[Stored data]
BEGIN

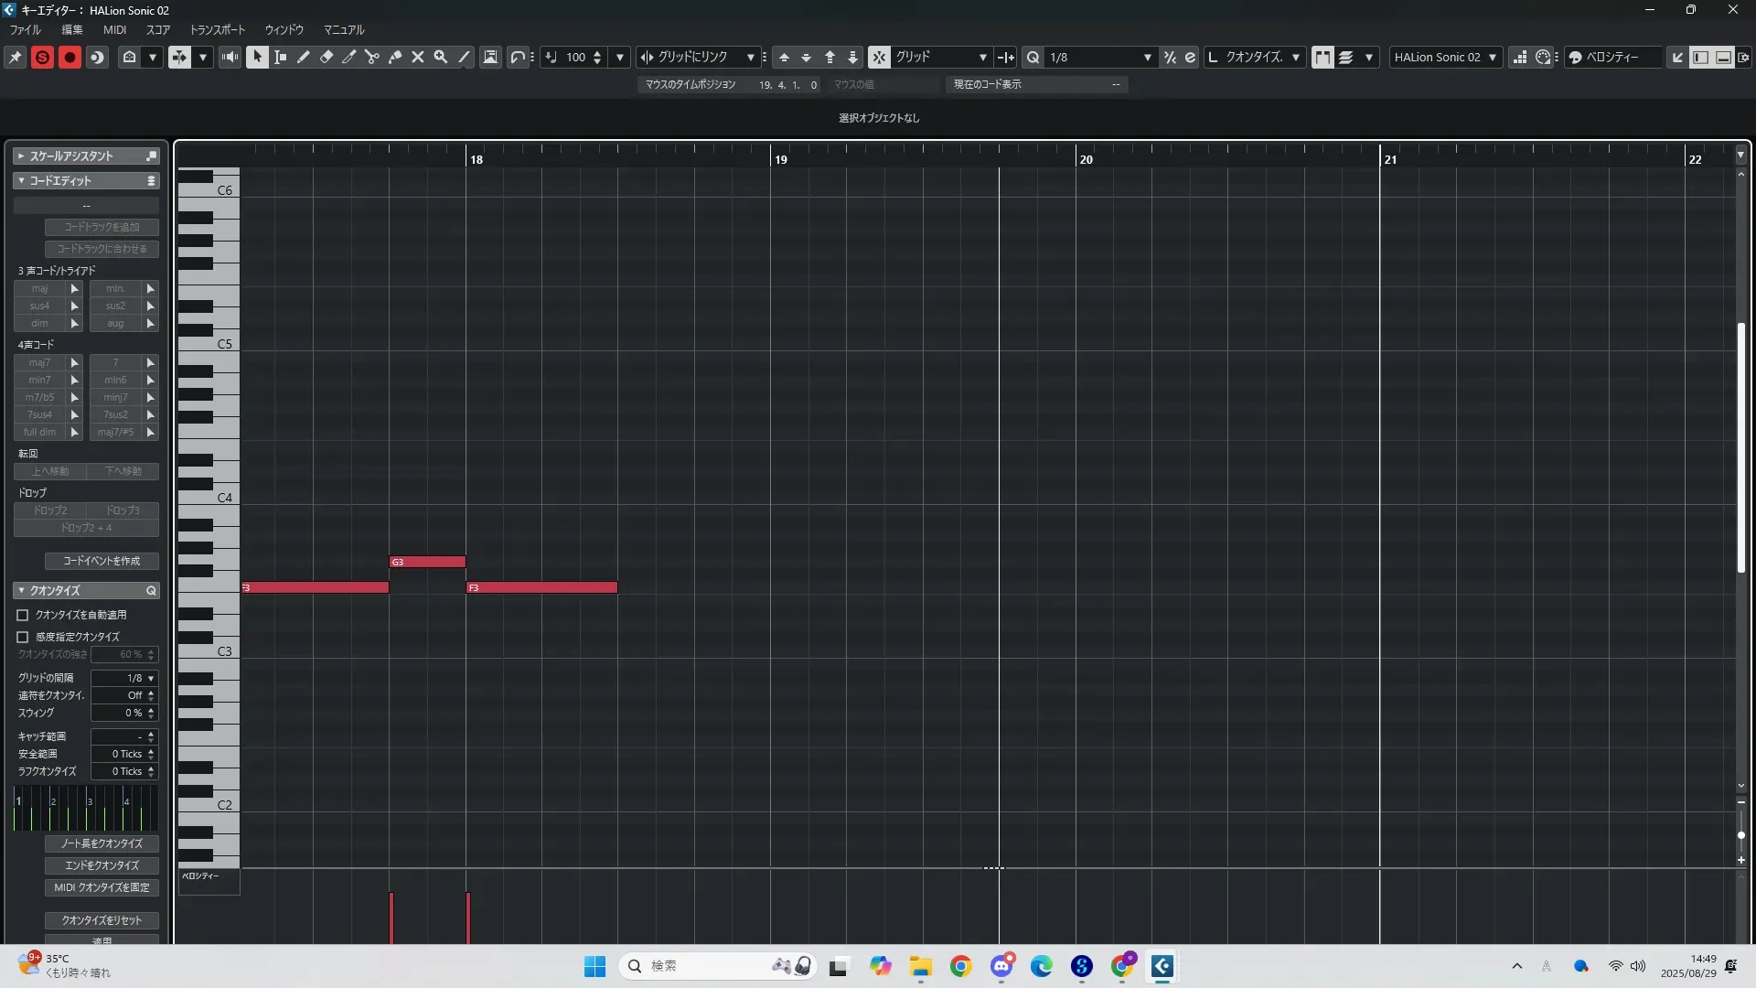Open the トランスポート menu
Image resolution: width=1756 pixels, height=988 pixels.
[217, 29]
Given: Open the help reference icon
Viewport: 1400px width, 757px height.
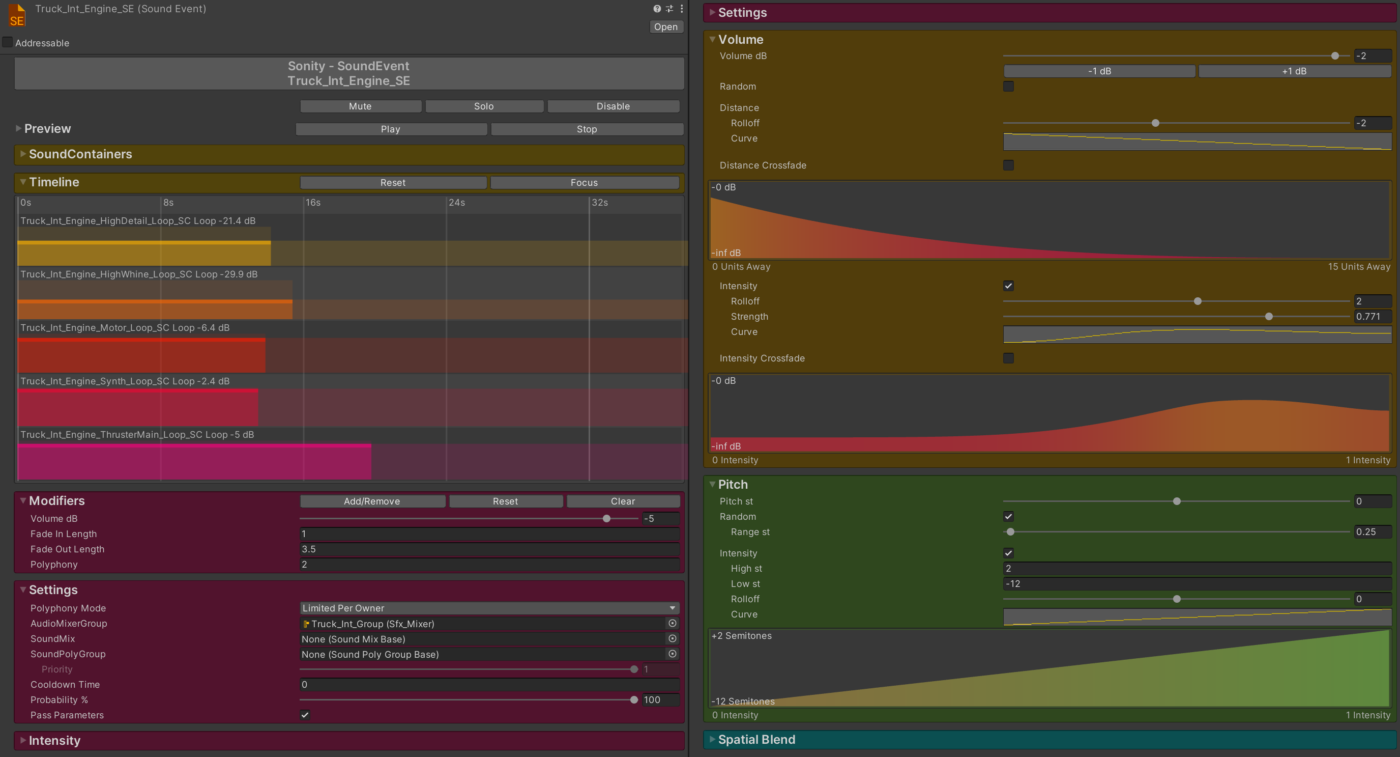Looking at the screenshot, I should [657, 9].
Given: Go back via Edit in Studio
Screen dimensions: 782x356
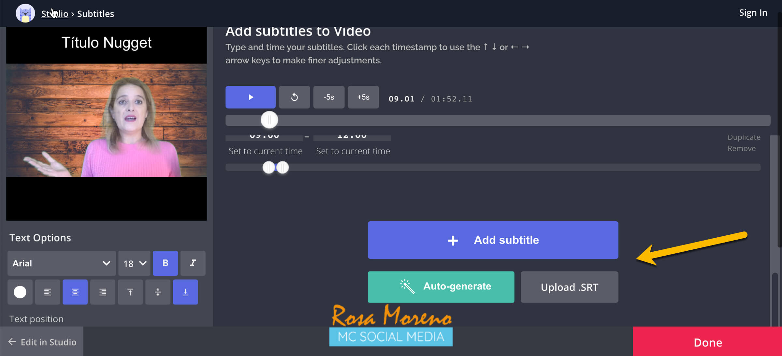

END

*ABOUT THIS EXERCISE:*
Please retype only the lines from the line that holds "Given: Go back via Edit in Studio" through the end of the records, exactly as they stand, and drop every picture.

*TASK RESPONSE:*
Given: Go back via Edit in Studio
Screen dimensions: 782x356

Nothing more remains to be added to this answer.